Retail lender targets small businesses
“Turnover is vanity. Profit is sanity. But cash flow is reality.” This is the catch phrase that appears on the website of six-year-old financial services provider Retail Capital.
The company, which provides unsecured funding to thousands of businesses, may be well on its way to becoming one of the biggest alternative finance houses servicing small businesses across the country.
Retail Capital CEO Karl Westvig told City Press that the company had penetrated the small business market as an alternative to traditional bank finance.
Based in Cape Town, Retail Capital is owned by a consortium of private investors and loans money to retailers who lack assets that would allow them to secure funding from the banks.

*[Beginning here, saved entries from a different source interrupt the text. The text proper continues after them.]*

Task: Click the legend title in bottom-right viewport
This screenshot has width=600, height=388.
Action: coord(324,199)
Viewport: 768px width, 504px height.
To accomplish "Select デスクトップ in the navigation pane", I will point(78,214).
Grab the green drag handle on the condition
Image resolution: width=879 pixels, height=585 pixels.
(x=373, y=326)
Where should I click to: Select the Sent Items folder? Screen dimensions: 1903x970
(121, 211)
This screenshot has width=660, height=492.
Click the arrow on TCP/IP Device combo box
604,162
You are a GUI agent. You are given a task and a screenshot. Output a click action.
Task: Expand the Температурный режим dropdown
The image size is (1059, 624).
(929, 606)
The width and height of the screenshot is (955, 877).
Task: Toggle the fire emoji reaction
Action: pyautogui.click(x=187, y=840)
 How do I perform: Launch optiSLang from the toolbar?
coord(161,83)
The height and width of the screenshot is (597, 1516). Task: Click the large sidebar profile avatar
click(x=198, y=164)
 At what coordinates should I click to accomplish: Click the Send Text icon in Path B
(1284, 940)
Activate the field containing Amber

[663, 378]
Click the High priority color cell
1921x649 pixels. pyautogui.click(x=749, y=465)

Westvig said Retail Capital was first to import the model from the UK and US, and that it had proved beneficial in light of the funding challenges faced by local businesses.
“We provide unsecured loans, but we secure them against future turnover,” he said.
According to Westvig, the model is riskier than traditional banking methods. Because the repayment is a fixed turnover-linked percentage, the company stands to benefit only if the turnover is high.
Westvig said given that the percentage was fixed, if the client’s business did not do well, this did not mean more money would be repaid but rather, that it would take more time to be repaid. So, more turnover equals more repayment; less turnover equals less repayment.
“Any retailer with a debit and credit card facility can be our client. We only look at the past six months’ turnover,” he said.
Westvig said the company also used its consultants – who total 30 countrywide – to visit the businesses, instead of having clients come to a branch, as this ensured more personal interaction.
Hence, the company does not have branches but operates via its consultants and from its offices in Durban, Cape Town and Johannesburg. Currently, it has an active customer base of about 1 000.
Westvig said Retail Capital provided working capital to small businesses mainly via debit and credit cards. Since incorporating the system, the company has advanced close on R1 billion to more than 3 000 businesses, including restaurants, retailers, beauty spas and medical practitioners.
“Our cash advance system offers a certain element of protection for the funding provider and the recipient, ensuring our sustainability and that of small businesses, many of whom have been hobbled by huge levels of debt from unsustainable repayment requirements.”
Its competitors include Merchant Capital and Cash Flow Capital. Retail Capital started with staff from the financial sector. Self-funded resources were used to supplement the monies borrowed from asset managers.